Short problem: Change "window" to "opening" wherever it occurs in the stretch of the listing from the line containing "Task: Select the lower 7'x2' closet label" through the line containing "Action: [306, 354]", then write out those lines with nothing else altered.

[Pointing records for text and elements]
┄┄┄┄┄┄┄┄┄┄┄┄┄┄┄┄┄┄┄┄

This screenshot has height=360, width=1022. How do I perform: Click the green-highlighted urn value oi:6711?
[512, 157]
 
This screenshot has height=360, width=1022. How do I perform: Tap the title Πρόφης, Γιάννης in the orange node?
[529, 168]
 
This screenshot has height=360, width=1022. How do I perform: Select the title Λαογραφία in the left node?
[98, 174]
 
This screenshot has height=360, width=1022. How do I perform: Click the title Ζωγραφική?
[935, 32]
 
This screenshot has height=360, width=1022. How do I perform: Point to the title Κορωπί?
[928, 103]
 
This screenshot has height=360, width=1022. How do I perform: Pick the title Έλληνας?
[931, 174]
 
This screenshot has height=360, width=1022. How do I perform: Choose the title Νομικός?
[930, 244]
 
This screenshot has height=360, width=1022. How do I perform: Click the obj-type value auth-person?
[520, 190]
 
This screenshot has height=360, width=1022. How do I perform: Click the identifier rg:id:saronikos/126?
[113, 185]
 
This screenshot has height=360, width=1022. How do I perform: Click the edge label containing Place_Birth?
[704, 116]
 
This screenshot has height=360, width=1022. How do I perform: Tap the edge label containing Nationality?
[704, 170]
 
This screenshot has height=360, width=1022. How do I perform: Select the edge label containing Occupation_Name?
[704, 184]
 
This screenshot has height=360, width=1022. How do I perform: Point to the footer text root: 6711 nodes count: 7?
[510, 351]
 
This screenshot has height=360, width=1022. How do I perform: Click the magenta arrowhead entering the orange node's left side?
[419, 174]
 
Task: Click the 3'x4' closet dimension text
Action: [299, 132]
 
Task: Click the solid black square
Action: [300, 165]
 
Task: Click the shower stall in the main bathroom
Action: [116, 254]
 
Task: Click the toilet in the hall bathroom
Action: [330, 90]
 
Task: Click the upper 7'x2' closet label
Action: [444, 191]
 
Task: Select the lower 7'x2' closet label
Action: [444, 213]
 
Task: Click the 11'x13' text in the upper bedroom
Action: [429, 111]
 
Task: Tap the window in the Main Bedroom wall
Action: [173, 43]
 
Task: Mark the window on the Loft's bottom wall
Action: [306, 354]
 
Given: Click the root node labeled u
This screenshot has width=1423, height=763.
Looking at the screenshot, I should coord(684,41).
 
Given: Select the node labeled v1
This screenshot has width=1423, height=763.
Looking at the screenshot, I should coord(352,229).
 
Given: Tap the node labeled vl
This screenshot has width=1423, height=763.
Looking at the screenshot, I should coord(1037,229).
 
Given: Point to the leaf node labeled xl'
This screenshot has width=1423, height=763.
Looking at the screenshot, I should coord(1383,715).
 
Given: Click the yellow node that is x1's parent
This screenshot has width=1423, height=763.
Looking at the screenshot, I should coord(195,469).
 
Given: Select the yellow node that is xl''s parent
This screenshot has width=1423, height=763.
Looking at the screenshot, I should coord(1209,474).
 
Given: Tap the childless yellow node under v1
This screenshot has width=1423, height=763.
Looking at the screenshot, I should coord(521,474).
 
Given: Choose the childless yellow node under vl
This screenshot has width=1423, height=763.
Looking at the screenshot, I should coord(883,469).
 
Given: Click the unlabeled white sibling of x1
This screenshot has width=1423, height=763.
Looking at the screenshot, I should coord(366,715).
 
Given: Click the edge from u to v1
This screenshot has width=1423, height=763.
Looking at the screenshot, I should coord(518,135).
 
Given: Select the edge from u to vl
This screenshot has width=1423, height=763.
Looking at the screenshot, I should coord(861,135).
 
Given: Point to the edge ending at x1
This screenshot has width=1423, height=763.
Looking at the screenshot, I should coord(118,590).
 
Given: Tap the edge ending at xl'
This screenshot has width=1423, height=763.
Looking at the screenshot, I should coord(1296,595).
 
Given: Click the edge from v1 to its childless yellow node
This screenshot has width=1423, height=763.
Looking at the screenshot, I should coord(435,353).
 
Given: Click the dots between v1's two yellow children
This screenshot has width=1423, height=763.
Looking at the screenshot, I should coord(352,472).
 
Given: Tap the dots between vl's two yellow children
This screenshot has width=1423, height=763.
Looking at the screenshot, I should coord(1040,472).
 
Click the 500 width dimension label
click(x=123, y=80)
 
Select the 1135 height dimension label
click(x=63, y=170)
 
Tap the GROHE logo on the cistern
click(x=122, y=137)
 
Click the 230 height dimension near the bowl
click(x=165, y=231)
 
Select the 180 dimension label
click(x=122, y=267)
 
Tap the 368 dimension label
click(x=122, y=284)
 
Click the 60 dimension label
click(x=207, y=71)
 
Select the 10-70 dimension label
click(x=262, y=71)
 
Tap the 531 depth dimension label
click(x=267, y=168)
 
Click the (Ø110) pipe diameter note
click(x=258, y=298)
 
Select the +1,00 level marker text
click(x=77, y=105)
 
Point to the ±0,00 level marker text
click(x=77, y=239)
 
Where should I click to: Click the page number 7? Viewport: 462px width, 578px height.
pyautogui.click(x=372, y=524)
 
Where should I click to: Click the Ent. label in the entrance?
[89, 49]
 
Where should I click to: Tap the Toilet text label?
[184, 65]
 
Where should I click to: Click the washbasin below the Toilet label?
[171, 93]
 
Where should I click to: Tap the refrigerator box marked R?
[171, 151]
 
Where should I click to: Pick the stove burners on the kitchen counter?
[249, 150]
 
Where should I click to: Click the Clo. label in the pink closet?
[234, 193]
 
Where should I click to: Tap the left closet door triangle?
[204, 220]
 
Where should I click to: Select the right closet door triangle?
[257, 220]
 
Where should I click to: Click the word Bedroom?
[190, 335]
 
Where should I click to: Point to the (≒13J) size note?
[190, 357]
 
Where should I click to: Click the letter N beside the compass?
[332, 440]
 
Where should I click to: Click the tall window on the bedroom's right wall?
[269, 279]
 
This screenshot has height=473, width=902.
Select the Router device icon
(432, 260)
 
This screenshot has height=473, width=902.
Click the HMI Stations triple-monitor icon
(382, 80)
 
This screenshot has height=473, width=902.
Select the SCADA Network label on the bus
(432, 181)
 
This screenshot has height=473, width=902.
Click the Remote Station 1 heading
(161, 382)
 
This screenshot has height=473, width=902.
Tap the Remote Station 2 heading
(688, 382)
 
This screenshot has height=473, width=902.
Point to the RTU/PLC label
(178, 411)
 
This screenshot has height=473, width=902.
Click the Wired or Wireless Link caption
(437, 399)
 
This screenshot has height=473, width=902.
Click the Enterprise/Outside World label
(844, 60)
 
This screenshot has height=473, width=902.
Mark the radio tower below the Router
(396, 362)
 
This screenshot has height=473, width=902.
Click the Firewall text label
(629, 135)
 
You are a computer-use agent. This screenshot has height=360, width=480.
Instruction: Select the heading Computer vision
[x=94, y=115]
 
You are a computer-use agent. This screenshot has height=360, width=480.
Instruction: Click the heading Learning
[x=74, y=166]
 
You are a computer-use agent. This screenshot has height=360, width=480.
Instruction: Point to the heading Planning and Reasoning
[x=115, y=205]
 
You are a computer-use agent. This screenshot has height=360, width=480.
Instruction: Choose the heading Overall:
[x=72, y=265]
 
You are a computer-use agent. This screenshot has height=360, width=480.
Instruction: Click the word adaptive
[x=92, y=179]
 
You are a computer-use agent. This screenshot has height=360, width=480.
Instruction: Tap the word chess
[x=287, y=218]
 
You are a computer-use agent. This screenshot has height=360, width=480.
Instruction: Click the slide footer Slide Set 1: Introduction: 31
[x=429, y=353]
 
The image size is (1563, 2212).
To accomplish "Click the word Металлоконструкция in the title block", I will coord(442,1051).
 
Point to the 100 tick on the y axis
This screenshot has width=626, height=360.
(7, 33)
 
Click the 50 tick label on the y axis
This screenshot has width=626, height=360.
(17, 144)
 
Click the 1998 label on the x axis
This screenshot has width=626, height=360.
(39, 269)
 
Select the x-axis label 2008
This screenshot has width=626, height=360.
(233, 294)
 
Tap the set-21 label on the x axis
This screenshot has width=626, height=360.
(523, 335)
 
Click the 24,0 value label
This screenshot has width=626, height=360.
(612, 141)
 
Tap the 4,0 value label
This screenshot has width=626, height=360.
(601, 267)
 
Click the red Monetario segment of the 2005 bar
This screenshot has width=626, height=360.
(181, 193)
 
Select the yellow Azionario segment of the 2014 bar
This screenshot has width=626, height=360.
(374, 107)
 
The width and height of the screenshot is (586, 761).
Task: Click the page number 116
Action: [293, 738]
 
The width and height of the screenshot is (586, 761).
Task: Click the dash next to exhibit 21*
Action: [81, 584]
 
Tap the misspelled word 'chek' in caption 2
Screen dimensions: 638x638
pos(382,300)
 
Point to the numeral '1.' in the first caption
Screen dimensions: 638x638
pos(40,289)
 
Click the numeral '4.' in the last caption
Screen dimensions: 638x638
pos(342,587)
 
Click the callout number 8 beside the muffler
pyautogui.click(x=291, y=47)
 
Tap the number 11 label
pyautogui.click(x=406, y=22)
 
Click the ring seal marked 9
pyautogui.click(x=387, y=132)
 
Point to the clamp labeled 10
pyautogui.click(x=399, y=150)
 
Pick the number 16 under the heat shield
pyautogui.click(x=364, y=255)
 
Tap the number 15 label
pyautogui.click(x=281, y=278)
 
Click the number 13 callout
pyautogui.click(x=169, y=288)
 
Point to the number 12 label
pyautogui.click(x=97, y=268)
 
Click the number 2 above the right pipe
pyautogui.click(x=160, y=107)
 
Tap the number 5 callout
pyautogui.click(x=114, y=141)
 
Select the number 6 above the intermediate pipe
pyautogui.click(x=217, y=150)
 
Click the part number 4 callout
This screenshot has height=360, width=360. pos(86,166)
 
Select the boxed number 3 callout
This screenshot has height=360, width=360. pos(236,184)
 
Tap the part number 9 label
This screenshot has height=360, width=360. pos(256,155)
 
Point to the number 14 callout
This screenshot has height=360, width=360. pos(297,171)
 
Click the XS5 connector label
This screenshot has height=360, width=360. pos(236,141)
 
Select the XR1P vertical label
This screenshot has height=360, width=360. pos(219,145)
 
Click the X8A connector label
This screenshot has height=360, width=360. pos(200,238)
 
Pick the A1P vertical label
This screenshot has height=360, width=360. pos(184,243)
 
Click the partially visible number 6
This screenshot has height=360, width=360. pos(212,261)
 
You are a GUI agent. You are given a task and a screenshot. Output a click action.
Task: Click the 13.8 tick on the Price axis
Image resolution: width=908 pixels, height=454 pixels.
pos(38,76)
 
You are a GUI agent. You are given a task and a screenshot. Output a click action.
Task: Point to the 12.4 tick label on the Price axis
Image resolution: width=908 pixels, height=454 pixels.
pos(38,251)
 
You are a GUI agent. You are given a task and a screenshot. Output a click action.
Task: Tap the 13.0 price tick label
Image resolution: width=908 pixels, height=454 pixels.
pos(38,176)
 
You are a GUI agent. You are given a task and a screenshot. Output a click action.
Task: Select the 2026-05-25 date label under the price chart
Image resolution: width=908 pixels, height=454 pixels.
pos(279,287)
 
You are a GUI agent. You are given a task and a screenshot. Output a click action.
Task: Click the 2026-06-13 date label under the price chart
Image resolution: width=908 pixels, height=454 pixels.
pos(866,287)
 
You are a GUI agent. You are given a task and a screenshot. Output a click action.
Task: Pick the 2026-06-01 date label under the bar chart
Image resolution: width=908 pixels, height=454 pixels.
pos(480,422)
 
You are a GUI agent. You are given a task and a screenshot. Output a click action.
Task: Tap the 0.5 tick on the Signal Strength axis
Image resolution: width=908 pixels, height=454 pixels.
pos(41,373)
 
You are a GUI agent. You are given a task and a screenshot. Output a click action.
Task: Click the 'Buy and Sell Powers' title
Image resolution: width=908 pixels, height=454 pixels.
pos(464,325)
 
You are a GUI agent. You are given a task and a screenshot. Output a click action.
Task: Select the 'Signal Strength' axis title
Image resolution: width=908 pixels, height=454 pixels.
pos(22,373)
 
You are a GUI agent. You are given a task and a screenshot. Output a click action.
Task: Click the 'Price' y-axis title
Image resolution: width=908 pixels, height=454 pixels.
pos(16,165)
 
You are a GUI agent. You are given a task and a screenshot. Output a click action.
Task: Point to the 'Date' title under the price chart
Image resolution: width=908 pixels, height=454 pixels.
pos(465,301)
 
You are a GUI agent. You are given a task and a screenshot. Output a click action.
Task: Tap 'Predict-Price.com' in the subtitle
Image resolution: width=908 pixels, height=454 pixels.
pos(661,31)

┄┄┄┄┄┄┄┄┄┄┄┄┄┄┄┄┄┄┄┄

The output:
Task: Select the lower 7'x2' closet label
Action: [444, 213]
 
Task: Click the 11'x13' text in the upper bedroom
Action: [429, 111]
 
Task: Tap the opening in the Main Bedroom wall
Action: [173, 43]
 
Task: Mark the opening on the Loft's bottom wall
Action: [306, 354]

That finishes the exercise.